Computing Connection Matrices of Conley Complexes via Algebraic Morse Theory
Álvaro Torras-Casas, Ka Man Yim, Ulrich Pennig
TL;DR
The paper tackles computing the Conley complex and its connection matrix for a $P$-graded chain complex by weaving algebraic Morse theory with the homological perturbation lemma. A consistent $P$-graded splitting yields a contraction to a minimal Conley complex $(\mathcal{M}, d^{\mathcal{M}})$, whose differential is captured by a connection matrix $\Delta$ expressible as a sum over zigzag paths; this provides a rigorous, algebraic route to Conley data without relying on cell-graph matchings. The authors introduce a practical algorithm based on clearing optimisation to obtain the required splitting and perform column reductions to produce the connection matrix, with an $O(N^3)$ complexity bound. They further show how the Conley indices arise as relative homology pieces and discuss extensions to arbitrary coefficient rings and potential connections to spectral sequence formalisms, highlighting the method’s scalability and applicability in multiparameter settings.

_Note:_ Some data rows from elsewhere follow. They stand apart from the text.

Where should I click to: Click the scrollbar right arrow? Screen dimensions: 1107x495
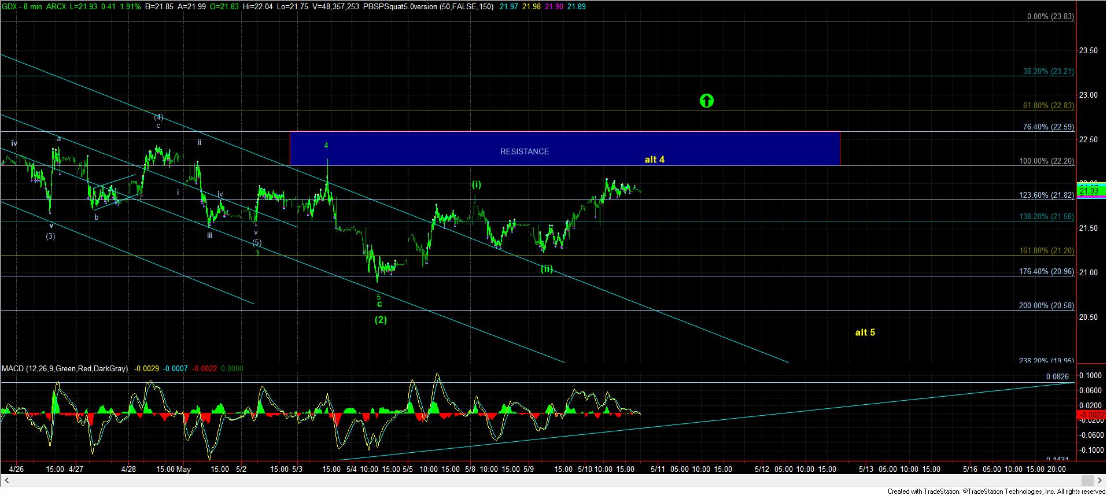1098,480
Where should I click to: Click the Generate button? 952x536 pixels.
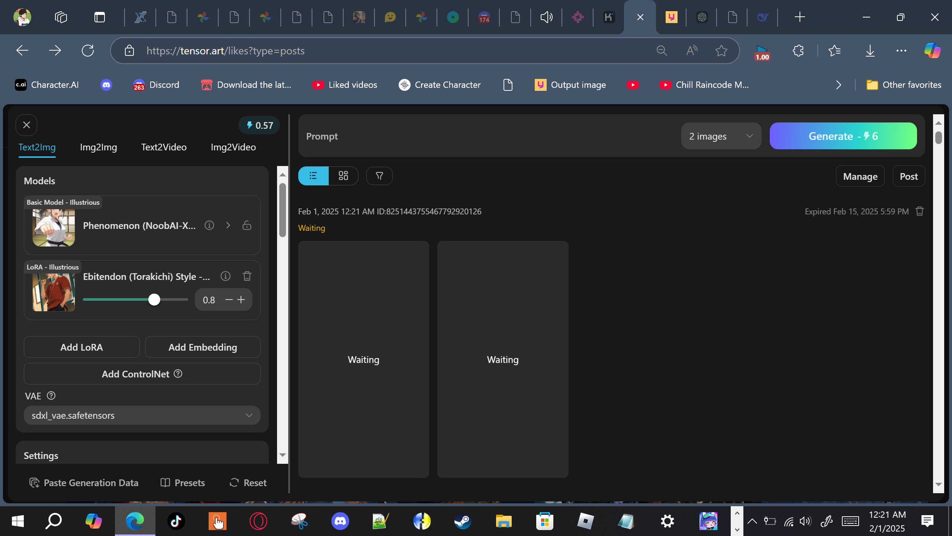point(843,136)
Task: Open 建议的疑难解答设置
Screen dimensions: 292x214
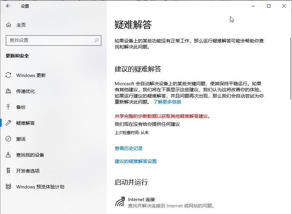Action: tap(136, 161)
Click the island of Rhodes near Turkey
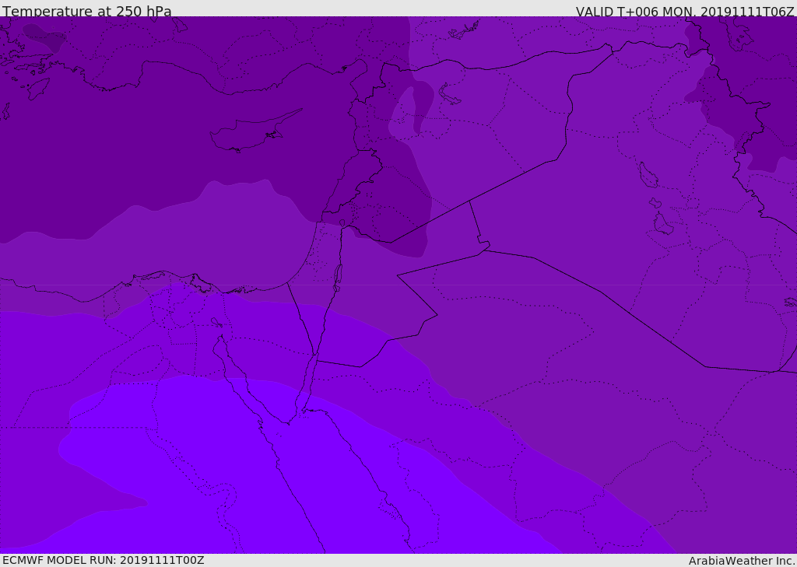797x567 pixels. 37,88
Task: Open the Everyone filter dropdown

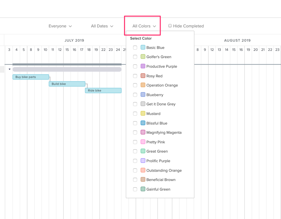Action: 60,26
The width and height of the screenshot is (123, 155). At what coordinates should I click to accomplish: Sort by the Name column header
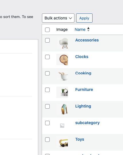coord(80,29)
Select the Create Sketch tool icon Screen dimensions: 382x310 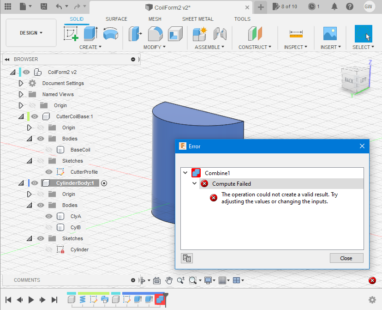tap(71, 34)
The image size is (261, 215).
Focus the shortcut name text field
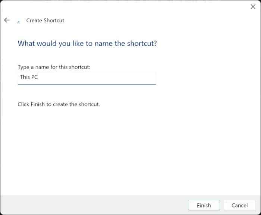point(87,78)
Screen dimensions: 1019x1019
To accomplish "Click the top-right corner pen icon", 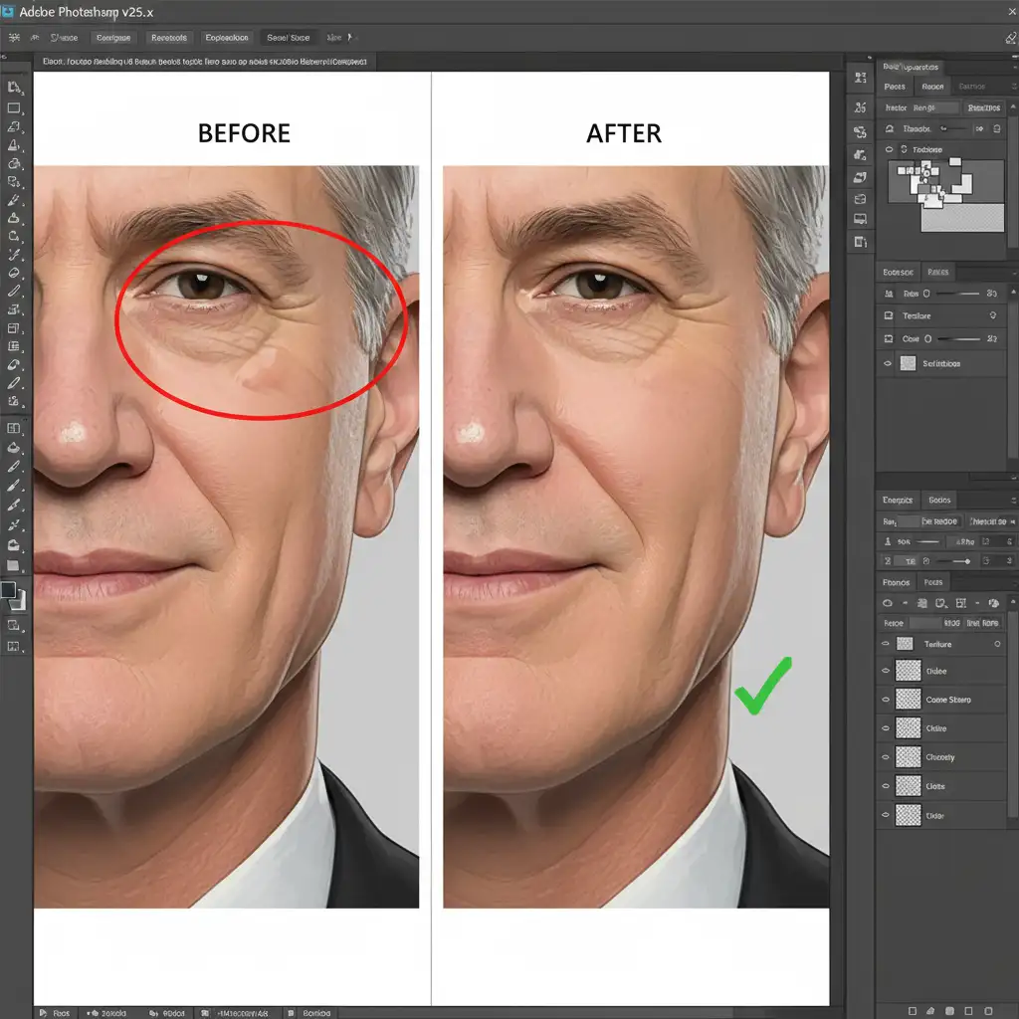I will coord(1011,37).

Overall, the work provides a principled, computable framework for extracting Conley-type invariants from $P$-graded chain complexes in a broad algebraic setting.
Abstract
Given a poset-graded chain complex of vector spaces, a Conley complex is the minimal chain-homotopic reduction of the initial complex that respects the poset grading. A connection matrix is a matrix representing the differential of the Conley complex. In this work, we give an algebraic derivation of the Conley complex and its connection matrix using homological perturbation theory and algebraic Morse theory. Under this framework, we use a graded splitting of relative chain groups to determine the connection matrix, rather than Forman's acyclic partial matching in the usual discrete Morse theory setting. This splitting is obtained by means of the clearing optimisation, a commonly used technique in persistent homology. Finally, we show how this algebraic perspective yields an algorithm for computing the connection matrix via column reductions on the differential of the initial complex.